The blue, green and purple areas are pathological syndromes and the reddish ones are clinical syndromes. Note that all of the patients with Richardson’s syndrome and PSP-parkinsonism have classic PSP pathology, but the reverse is not true. Corticobasal syndrome is only about half explained by corticobasal degeneration pathology (though the diagram suggests about 85%), most of the rest being PSP and frontotemporal dementia pathology. Similar shortfalls in clinicopathological correlation underlying our traditional definition of a “disease” plague the rest of the tauopathy diagram. A similar diagram can be made for the α-synucleinopathies.
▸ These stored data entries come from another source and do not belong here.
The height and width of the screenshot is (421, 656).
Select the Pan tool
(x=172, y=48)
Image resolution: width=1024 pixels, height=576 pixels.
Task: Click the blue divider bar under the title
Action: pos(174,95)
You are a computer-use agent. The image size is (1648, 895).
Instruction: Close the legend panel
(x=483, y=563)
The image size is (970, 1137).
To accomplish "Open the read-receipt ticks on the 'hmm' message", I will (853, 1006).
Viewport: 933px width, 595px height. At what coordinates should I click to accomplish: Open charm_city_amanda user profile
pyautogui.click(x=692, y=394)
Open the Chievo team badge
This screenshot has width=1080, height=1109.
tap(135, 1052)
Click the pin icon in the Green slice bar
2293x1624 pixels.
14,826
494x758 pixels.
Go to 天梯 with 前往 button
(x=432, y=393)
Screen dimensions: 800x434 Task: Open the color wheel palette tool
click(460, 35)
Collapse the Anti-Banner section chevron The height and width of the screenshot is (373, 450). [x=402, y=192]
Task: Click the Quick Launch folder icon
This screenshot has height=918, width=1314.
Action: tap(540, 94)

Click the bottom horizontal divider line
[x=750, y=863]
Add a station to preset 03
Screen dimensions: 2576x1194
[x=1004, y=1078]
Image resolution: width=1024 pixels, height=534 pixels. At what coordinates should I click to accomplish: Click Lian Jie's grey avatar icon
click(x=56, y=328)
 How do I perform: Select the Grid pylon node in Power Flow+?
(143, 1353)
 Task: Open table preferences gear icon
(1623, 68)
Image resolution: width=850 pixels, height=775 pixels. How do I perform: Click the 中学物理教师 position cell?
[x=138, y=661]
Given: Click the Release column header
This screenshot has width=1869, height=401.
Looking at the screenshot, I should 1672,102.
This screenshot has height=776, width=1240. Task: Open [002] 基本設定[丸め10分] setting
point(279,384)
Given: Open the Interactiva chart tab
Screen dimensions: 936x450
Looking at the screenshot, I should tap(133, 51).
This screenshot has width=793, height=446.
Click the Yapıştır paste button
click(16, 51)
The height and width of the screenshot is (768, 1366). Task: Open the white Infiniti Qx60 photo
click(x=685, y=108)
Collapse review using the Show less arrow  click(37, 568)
How to explain this to our patients? Our students? Ourselves? I like to think of neurodegenerative diseases as a set of spectrums. As there are only a limited number of neural systems available to damage, inevitably some parts of some of the spectrums will overlap in their anatomical, therefore clinical, phenotypes. This idea may seem unsatisfying to our traditional, neat system of clinicopathological pigeonholes. It’s not as easy to digest as, for example, the “autism spectrum,” where we don’t yet have the messy variable of pathological correlates to contend with. But this state of neo-nosologic confusion is only temporary. Before too long, we will have a long list of genomic, epigenetic, toxic, proteomic variants along with just plain stochastic events that in combination produce neurodegenerative disease. We will then have an understanding of such diseases that is more sophisticated and rational than the current combination of microscopical, biochemical and clinical abnormalities. These insights will render our present concept of “a disease” obsolete and make it much easier to devise prevention for most of these conditions.